• Given data:
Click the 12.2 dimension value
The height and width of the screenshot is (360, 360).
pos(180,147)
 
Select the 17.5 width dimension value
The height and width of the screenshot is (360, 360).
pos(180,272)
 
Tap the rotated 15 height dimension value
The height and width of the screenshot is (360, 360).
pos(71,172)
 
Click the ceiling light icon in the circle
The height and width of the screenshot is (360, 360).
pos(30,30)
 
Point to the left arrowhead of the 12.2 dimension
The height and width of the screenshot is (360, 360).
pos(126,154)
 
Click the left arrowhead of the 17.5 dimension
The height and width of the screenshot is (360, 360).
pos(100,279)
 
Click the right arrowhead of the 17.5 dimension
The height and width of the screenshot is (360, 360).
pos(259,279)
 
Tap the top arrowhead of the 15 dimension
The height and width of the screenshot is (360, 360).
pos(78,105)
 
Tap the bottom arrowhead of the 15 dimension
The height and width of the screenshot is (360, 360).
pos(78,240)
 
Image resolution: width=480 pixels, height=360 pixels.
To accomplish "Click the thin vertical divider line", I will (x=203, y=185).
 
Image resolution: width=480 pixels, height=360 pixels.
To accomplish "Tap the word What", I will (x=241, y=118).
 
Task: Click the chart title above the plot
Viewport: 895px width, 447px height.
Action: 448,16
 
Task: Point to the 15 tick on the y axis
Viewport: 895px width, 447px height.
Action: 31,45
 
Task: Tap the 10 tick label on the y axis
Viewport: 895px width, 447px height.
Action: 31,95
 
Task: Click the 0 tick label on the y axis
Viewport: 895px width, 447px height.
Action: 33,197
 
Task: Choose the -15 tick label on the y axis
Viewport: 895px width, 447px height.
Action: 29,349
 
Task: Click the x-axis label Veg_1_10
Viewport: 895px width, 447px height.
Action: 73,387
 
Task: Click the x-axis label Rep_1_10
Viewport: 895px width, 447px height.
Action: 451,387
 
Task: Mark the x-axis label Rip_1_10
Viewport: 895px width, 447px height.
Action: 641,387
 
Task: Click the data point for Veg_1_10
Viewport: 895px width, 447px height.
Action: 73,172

• Stated goal: Convert every line above into a Markdown table with the columns No. and Line. Number the lines in order and leave out the blank ones.

• Response for this exercise:
| No. | Line |
|---|---|
| 1 | Click the 12.2 dimension value |
| 2 | The height and width of the screenshot is (360, 360). |
| 3 | pos(180,147) |
| 4 | Select the 17.5 width dimension value |
| 5 | The height and width of the screenshot is (360, 360). |
| 6 | pos(180,272) |
| 7 | Tap the rotated 15 height dimension value |
| 8 | The height and width of the screenshot is (360, 360). |
| 9 | pos(71,172) |
| 10 | Click the ceiling light icon in the circle |
| 11 | The height and width of the screenshot is (360, 360). |
| 12 | pos(30,30) |
| 13 | Point to the left arrowhead of the 12.2 dimension |
| 14 | The height and width of the screenshot is (360, 360). |
| 15 | pos(126,154) |
| 16 | Click the left arrowhead of the 17.5 dimension |
| 17 | The height and width of the screenshot is (360, 360). |
| 18 | pos(100,279) |
| 19 | Click the right arrowhead of the 17.5 dimension |
| 20 | The height and width of the screenshot is (360, 360). |
| 21 | pos(259,279) |
| 22 | Tap the top arrowhead of the 15 dimension |
| 23 | The height and width of the screenshot is (360, 360). |
| 24 | pos(78,105) |
| 25 | Tap the bottom arrowhead of the 15 dimension |
| 26 | The height and width of the screenshot is (360, 360). |
| 27 | pos(78,240) |
| 28 | Image resolution: width=480 pixels, height=360 pixels. |
| 29 | To accomplish "Click the thin vertical divider line", I will (x=203, y=185). |
| 30 | Image resolution: width=480 pixels, height=360 pixels. |
| 31 | To accomplish "Tap the word What", I will (x=241, y=118). |
| 32 | Task: Click the chart title above the plot |
| 33 | Viewport: 895px width, 447px height. |
| 34 | Action: 448,16 |
| 35 | Task: Point to the 15 tick on the y axis |
| 36 | Viewport: 895px width, 447px height. |
| 37 | Action: 31,45 |
| 38 | Task: Tap the 10 tick label on the y axis |
| 39 | Viewport: 895px width, 447px height. |
| 40 | Action: 31,95 |
| 41 | Task: Click the 0 tick label on the y axis |
| 42 | Viewport: 895px width, 447px height. |
| 43 | Action: 33,197 |
| 44 | Task: Choose the -15 tick label on the y axis |
| 45 | Viewport: 895px width, 447px height. |
| 46 | Action: 29,349 |
| 47 | Task: Click the x-axis label Veg_1_10 |
| 48 | Viewport: 895px width, 447px height. |
| 49 | Action: 73,387 |
| 50 | Task: Click the x-axis label Rep_1_10 |
| 51 | Viewport: 895px width, 447px height. |
| 52 | Action: 451,387 |
| 53 | Task: Mark the x-axis label Rip_1_10 |
| 54 | Viewport: 895px width, 447px height. |
| 55 | Action: 641,387 |
| 56 | Task: Click the data point for Veg_1_10 |
| 57 | Viewport: 895px width, 447px height. |
| 58 | Action: 73,172 |